── THE INPUT ──

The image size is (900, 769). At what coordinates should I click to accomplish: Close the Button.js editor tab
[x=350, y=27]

───
── THE INPUT ──

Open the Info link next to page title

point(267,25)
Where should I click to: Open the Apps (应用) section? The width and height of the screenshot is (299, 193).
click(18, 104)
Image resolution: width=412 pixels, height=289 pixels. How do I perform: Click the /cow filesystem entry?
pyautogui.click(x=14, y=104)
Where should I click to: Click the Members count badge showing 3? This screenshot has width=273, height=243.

───

REQUIRED WORK: From the entries above, print the lines beginning at the one with "Image resolution: width=412" and stopping after the one with "Where should I click to: Click", exactly as written and with nothing else.

REPLY TO THE EXERCISE:
Image resolution: width=412 pixels, height=289 pixels. How do I perform: Click the /cow filesystem entry?
pyautogui.click(x=14, y=104)
Where should I click to: Click the Members count badge showing 3? This screenshot has width=273, height=243.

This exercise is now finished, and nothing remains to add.